Recorded data:
------------------------------
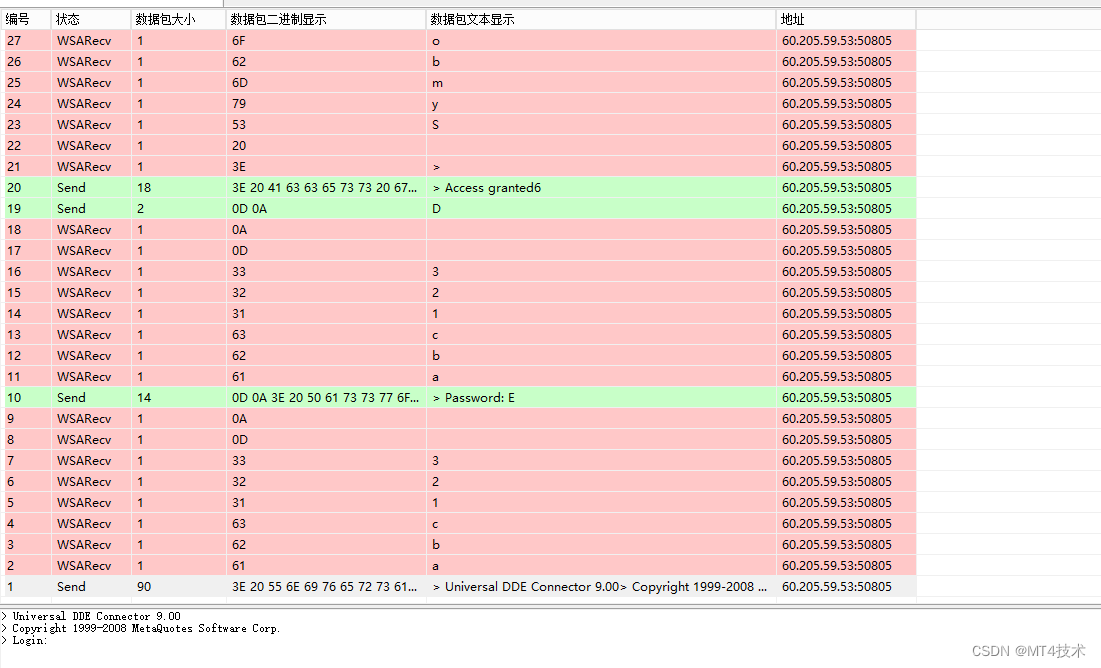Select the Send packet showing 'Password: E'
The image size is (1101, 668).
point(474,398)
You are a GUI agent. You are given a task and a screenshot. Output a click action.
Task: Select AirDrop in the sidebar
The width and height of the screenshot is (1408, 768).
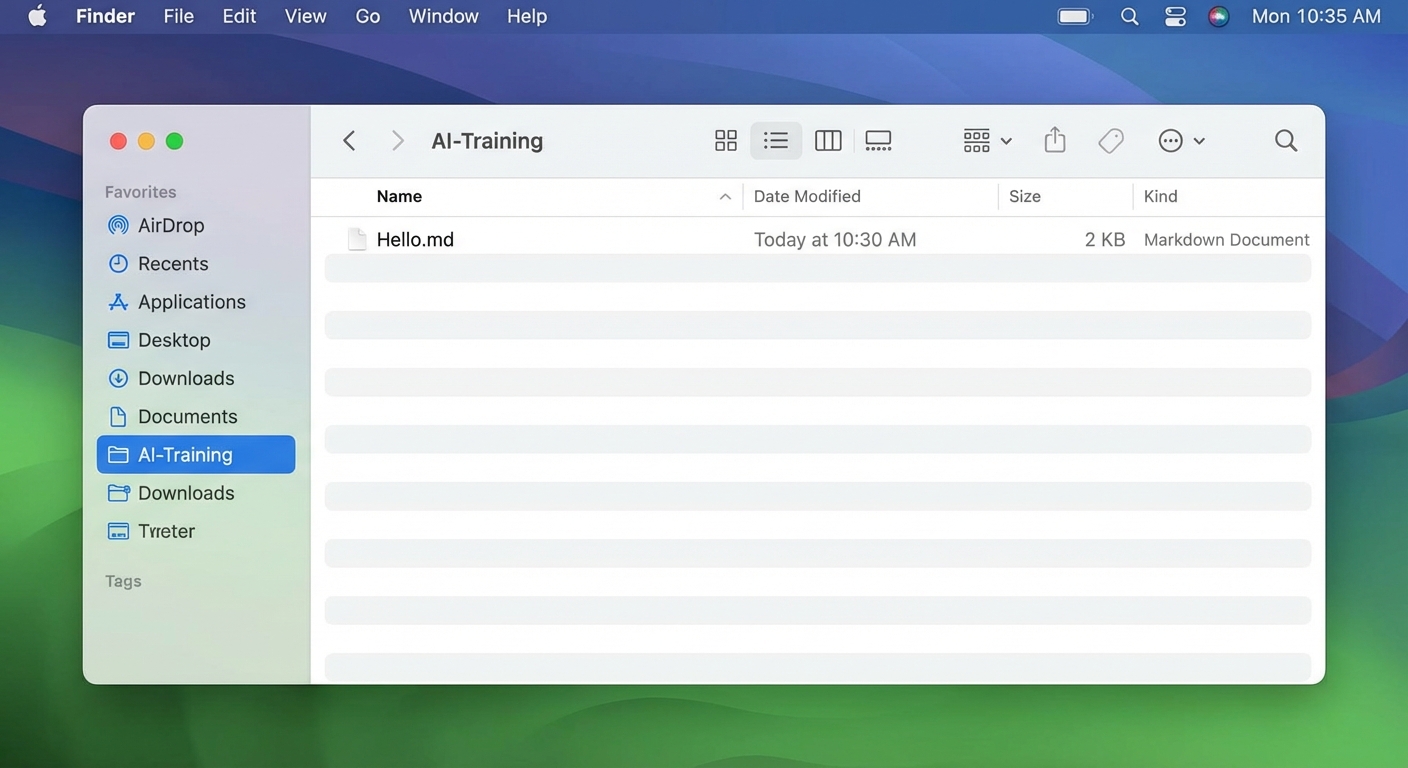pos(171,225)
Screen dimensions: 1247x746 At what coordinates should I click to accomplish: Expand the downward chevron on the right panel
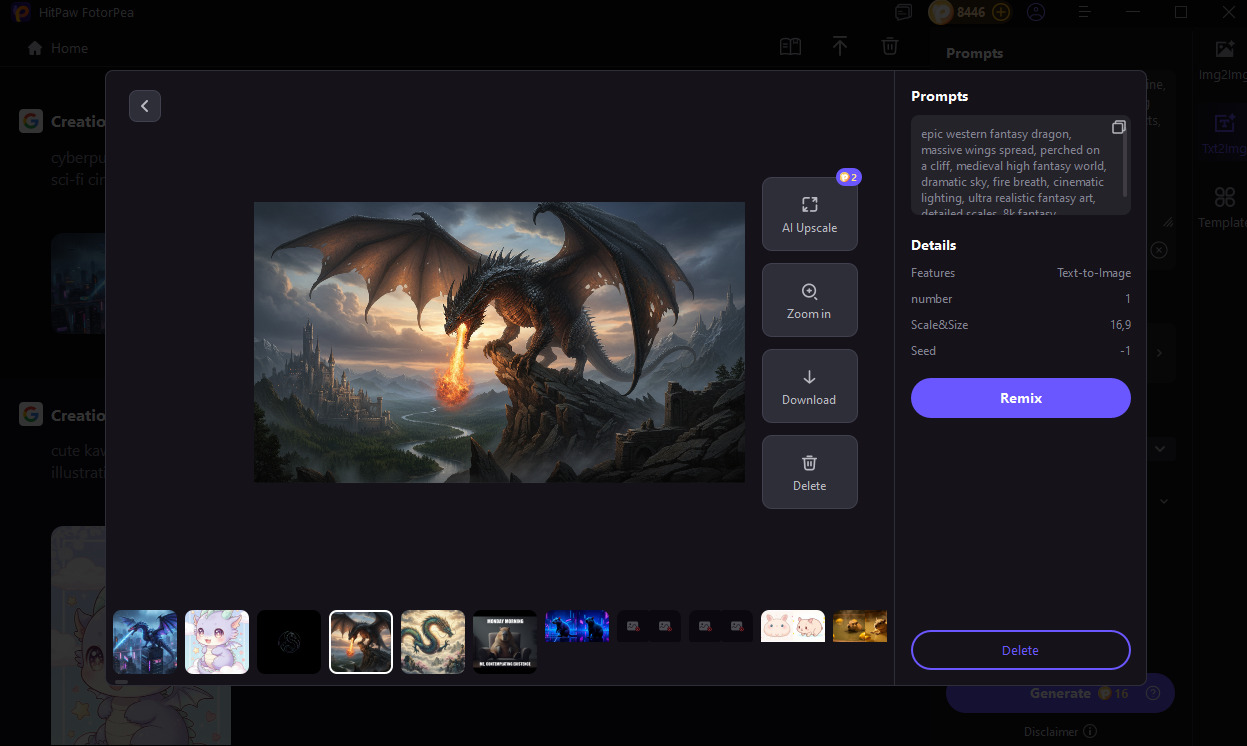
------------------------------
* _Problem statement_:
Give again, unchanged, only the lines from the line containing "You are a GUI" to the last line of the records above. Pictures do not belong in the copy.

* _Expected output_:
You are a GUI agent. You are given a task and a screenshot. Output a click action.
Task: Select AirDrop in the sidebar
The width and height of the screenshot is (1408, 768).
pos(171,225)
Screen dimensions: 1247x746 At what coordinates should I click to accomplish: Expand the downward chevron on the right panel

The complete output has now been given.